Editor's note: Bryan Orme is president of Sawtooth Software, Provo, Utah.  The author wishes to thank David Lyon, Keith Chrzan and Tom Eagle for their critiques of earlier drafts of this article.

Researchers often are asked to measure the preference or importance of items such as product features, claims, packaging styles or health risks. Popular approaches include rating scales, constant-sum tasks and best-worst scaling (max-diff).

The standard five- and 10-point rating scales are fast and easy but are plagued by low discrimination among items and scale-use bias. With rating scales, a much more important item won’t necessarily get a much larger score. Respondents are tempted to yea-say (positivity bias) and straightline. Different cultural backgrounds can influence the way respondents use the scale. When comparing groups of respondents, many true differences may be obscured due to the messiness and bias in rating scale data.

With constant-sum tasks, respondents are asked to distribute (say) 100 points across multiple items. Many respondents struggle with this task and the results can be noisy and imprecise. Constant-sum tasks are also difficult for respondents to do with more than about 10 items.

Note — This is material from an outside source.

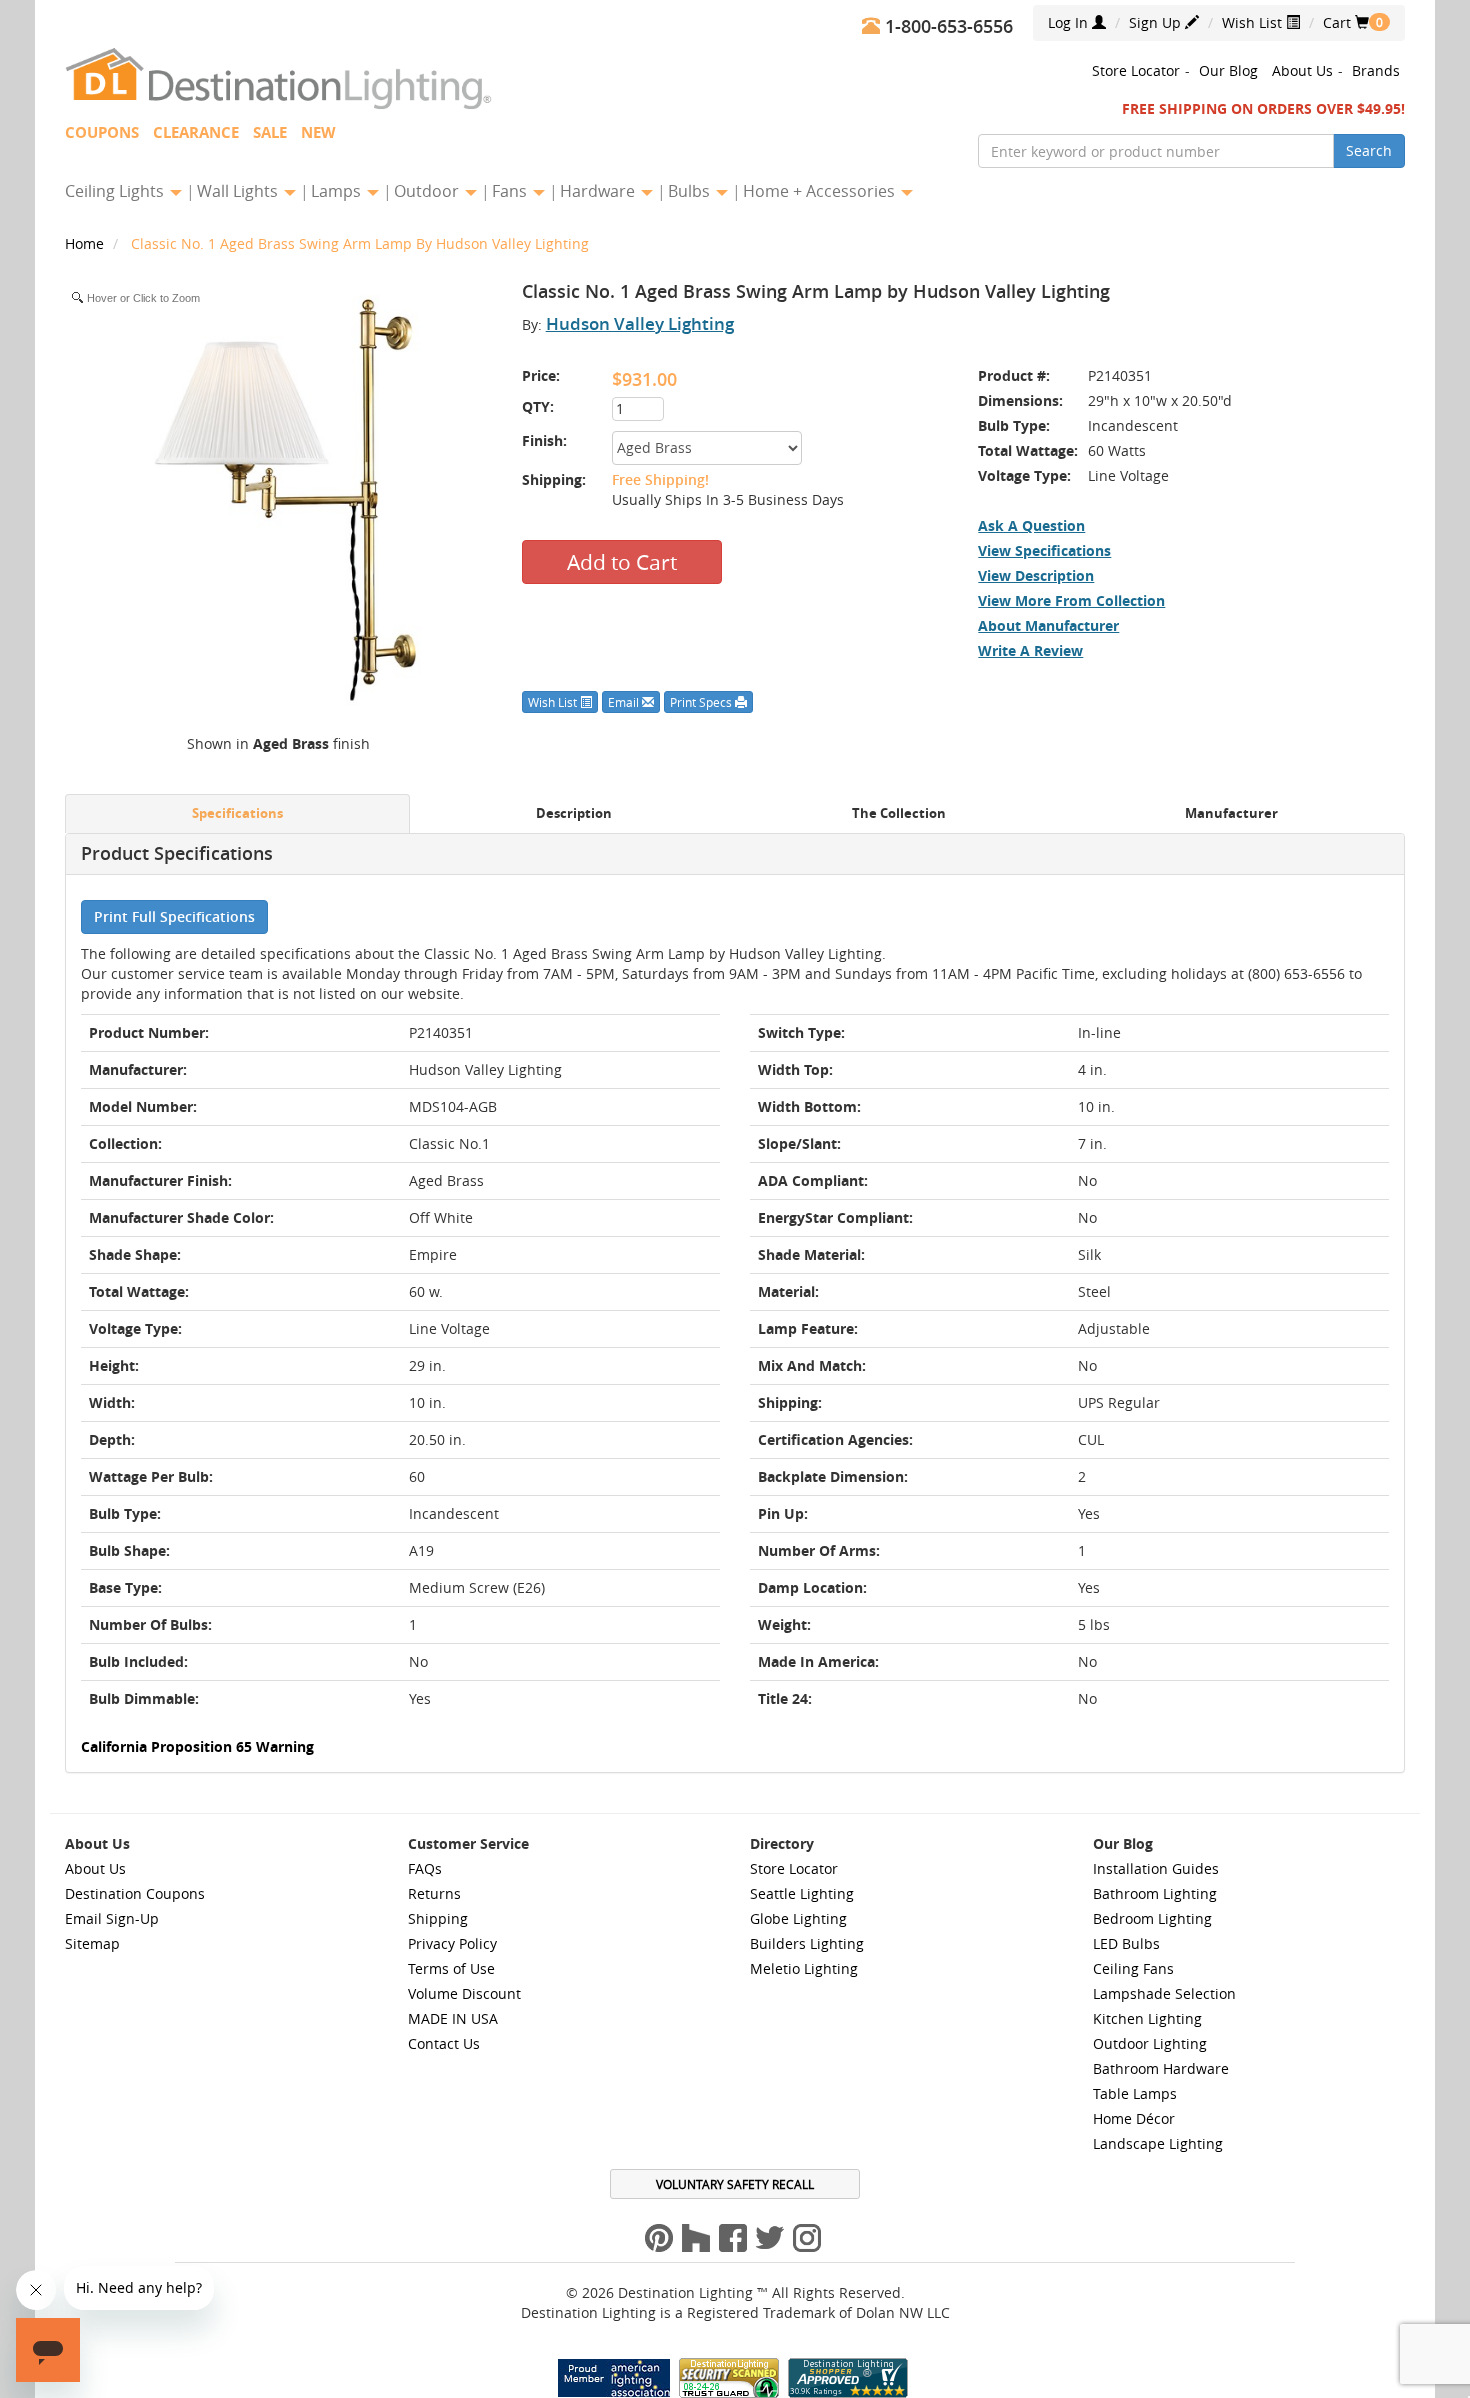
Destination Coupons (135, 1893)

Best-worst scaling (BWS) shows sets of items, typically four or five at a time (Figure 1), asking for each set which item is the best and worst (or most and least important) (Louviere 1991, Finn and Louviere 1992, Louviere et al. 2015). It is typical to show each respondent eight to 15 BWS sets, such that each item appears at least once and preferably two or three times per respondent in a balanced design. Often 20 or more items are included in a BWS study.

BWS scores show greater differences among the items and the results are more predictively accurate of held-out information (Cohen and Orme 2004, Chrzan and Golovashkina 2006). You will find a greater number of statistically significan...